On nomme ruban, une lame de fer de six à sept pieds de longueur, forgée avec de vieux fers de chevaux, des clous de maréchaux et de vieilles lames de faulx. Après l’avoir bien corroyée et étirée, on roule cette lame sur toute la longueur d’un canon plus mince et plus léger qu’à l’ordinaire. L’art de fabriquer les canons à rubans n’est point du ressort de ce Livre ; il suffit de prévenir les chasseurs que ces sortes d’armes, dont on doit l’invention aux Espagnols, sont d’une solidité supérieure à celle des fusils communs, et qu’ils se paient plus cher que les autres, parce qu’ils coûtent plus de travail. Si l’on veut s’assurer qu’un canon de fusil est réellement forgé à ruban, l’on choisira une petite place dans quelque partie du dessous, on l’adoucira s’il le faut, avec une lime douce, et l’on y passera ensuite de l’eau forte avec la barbe d’une plume ; cette très-simple opération fait découvrir facilement la direction en spirale du ruban.

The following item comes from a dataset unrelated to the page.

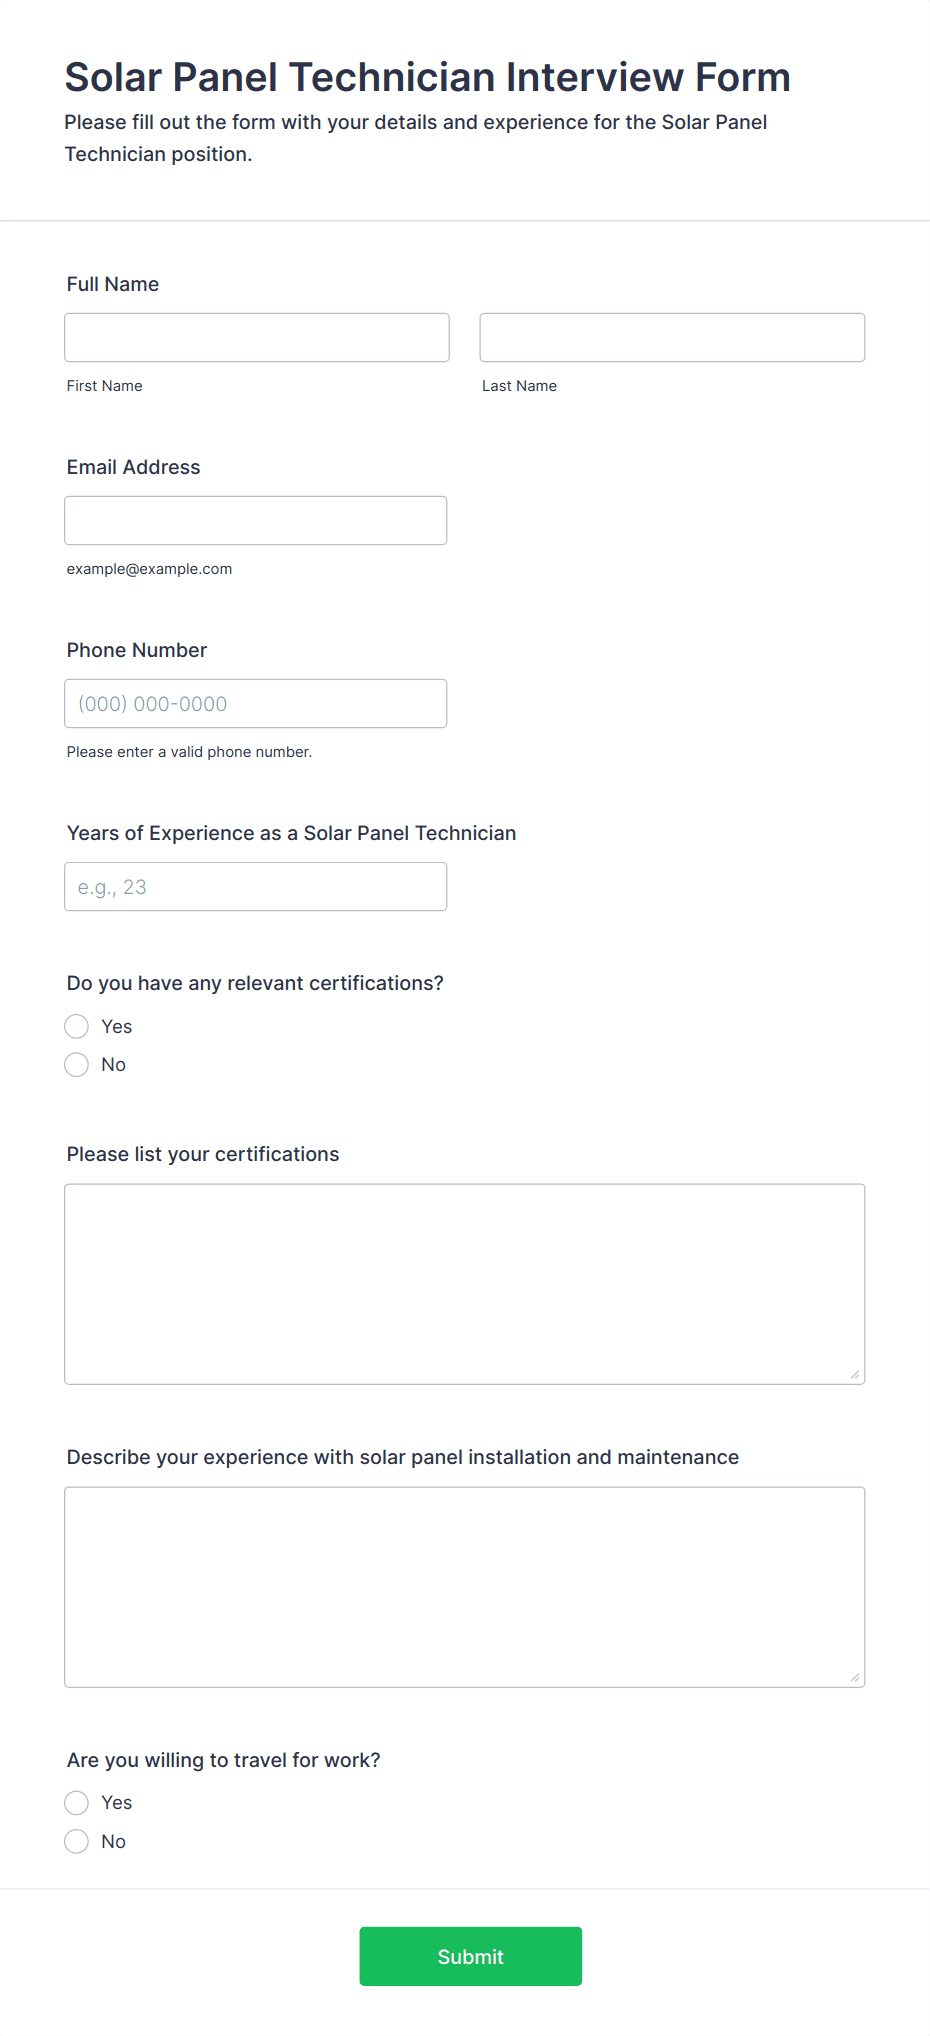This screenshot has width=930, height=2036.
Task: Click the form title heading
Action: click(x=428, y=77)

Le même procédé sert également à reconnoître si un canon de fusil est tordu ; mais il ne faut pas faire cette dernière expérience aux extrémités du canon, parce qu’il est rarement tordu d’un bout à l’autre ; on ne le tord ordinairement que sur une longueur de dix-huit pouces, en partant de l’extrémité du tonnerre ; ce n’est pas que les canons entièrement tordus ne soient préférables, mais c’est une opération lente et délicate dont les ouvriers aiment à se débarrasser. Au reste, ils tordent les canons en les portant bien rouges, à mesure qu’ils les forgent, à l’étau dans lequel une extrémité du canon est serrée, tandis qu’un fer coudé, passé dans l’autre extrémité, donne les torses.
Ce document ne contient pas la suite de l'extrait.